October 02, 2005

East Germany spied on Pope Benedict for 15 years

BERLIN (Reuters) - Communist East Germany's security police kept close tabs on the West German theologian who later became Pope Benedict for 15 years before the Berlin Wall fell in 1989, a German newspaper reported on Sunday.

Bild am Sonntag said the East German state security police and its foreign espionage arm spied on Joseph Ratzinger between 1974 and 1989, identifying him as one of the Vatican's staunchest opponents of communism.

Ratzinger become Pope Benedict earlier this year.

Pope Benedict XVI holds the hosts golden goblet as he leads a solemn mass in Saint Peter's Basilica at the Vatican for the opening of the synod of the bishops October 2, 2005. (REUTERS/Max Rossi)
The newspaper said the German agency in Berlin that holds custody of the Stasi files had allowed it to publish excerpts after receiving permission directly from Pope Benedict.

The Stasi agents operating in Western European were trying to find incriminating evidence from Ratzinger's past that could be used against him but were unsuccessful.
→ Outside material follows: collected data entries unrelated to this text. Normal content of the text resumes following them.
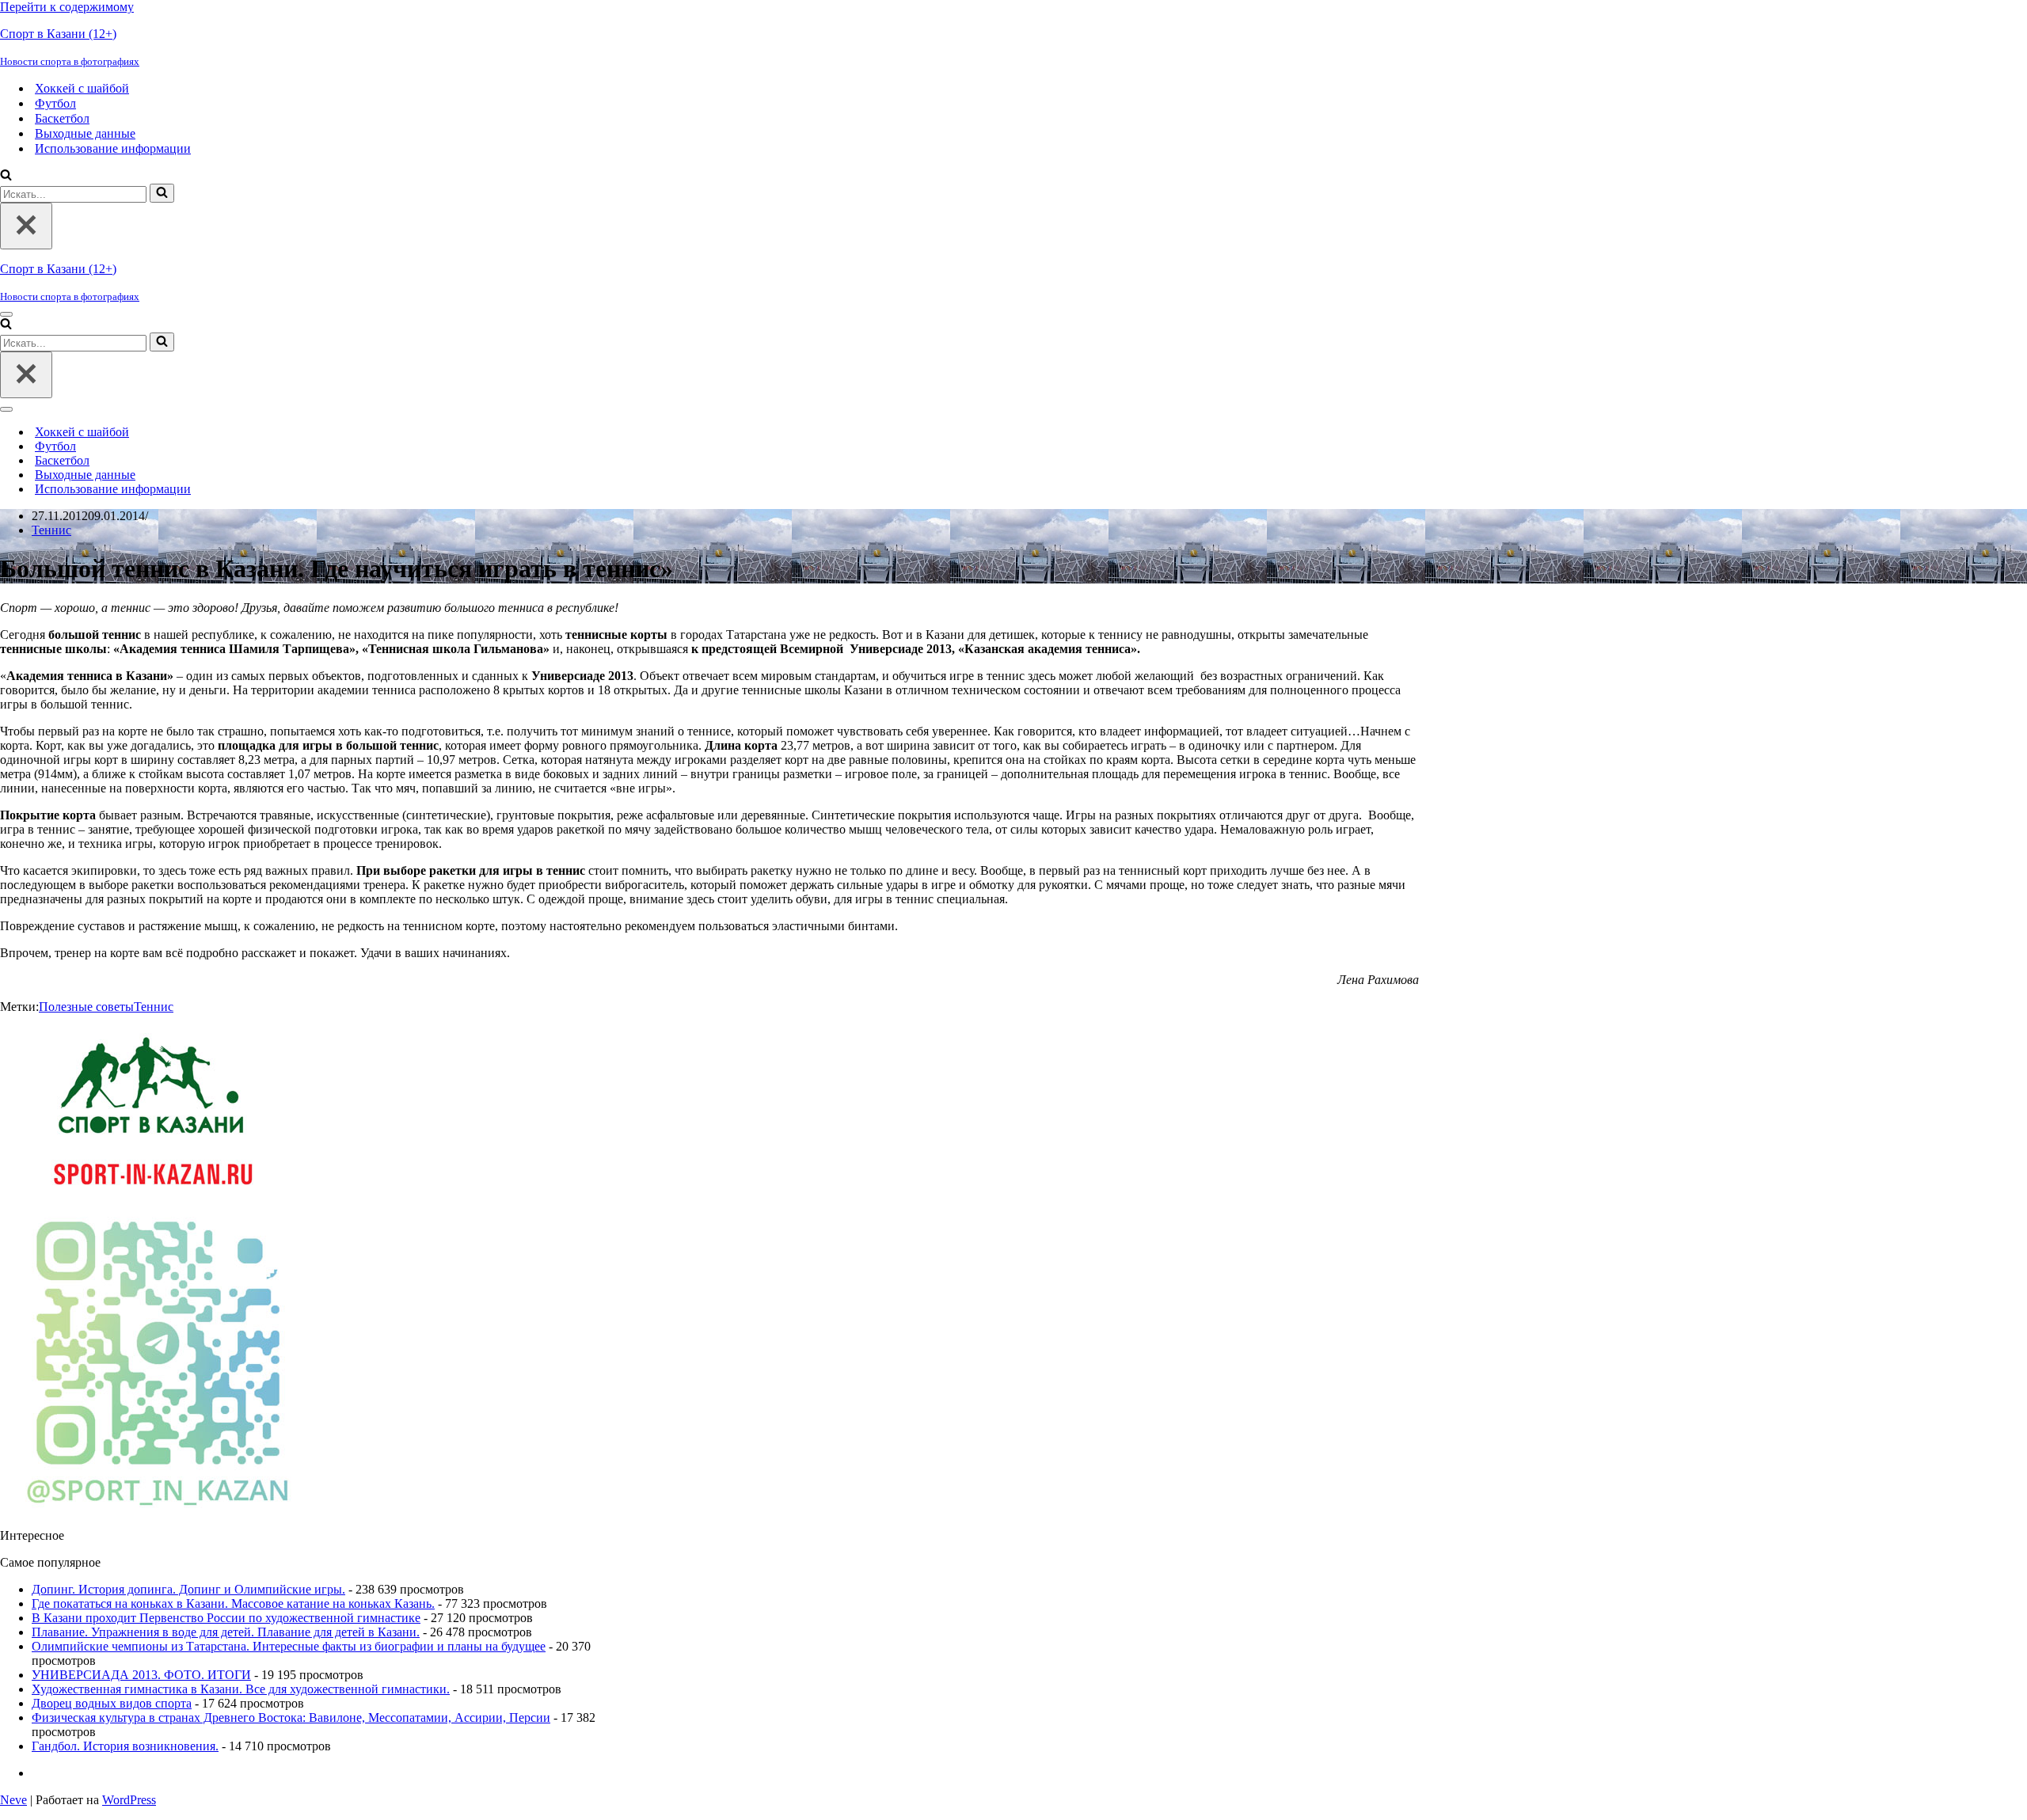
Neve (13, 1800)
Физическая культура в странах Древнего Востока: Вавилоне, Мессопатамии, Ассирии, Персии (291, 1717)
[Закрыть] (26, 226)
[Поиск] (6, 176)
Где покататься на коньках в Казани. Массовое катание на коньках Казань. (233, 1603)
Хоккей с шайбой (82, 88)
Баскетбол (62, 118)
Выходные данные (85, 133)
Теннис (51, 530)
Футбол (55, 103)
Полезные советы (86, 1006)
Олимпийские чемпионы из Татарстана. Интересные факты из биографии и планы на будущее (289, 1646)
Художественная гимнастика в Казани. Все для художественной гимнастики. (241, 1689)
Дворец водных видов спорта (112, 1703)
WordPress (129, 1800)
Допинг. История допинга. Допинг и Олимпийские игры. (188, 1589)
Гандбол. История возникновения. (125, 1746)
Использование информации (113, 148)
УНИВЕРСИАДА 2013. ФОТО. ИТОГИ (141, 1674)
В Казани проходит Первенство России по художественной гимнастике (226, 1617)
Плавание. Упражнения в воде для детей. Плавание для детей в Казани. (226, 1632)
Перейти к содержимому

They also filed reports of Ratzinger's visits to East Germany.

Ratzinger had been drafted into the German army as a teenager shortly before the Third Reich collapsed and was involved in the Hitler Youth.

The newspaper said at least eight agents were tracking Ratzinger, although the identities of only two of the spies is known. Ratzinger was born in the Bavarian town of Marktl am Inn in 1927.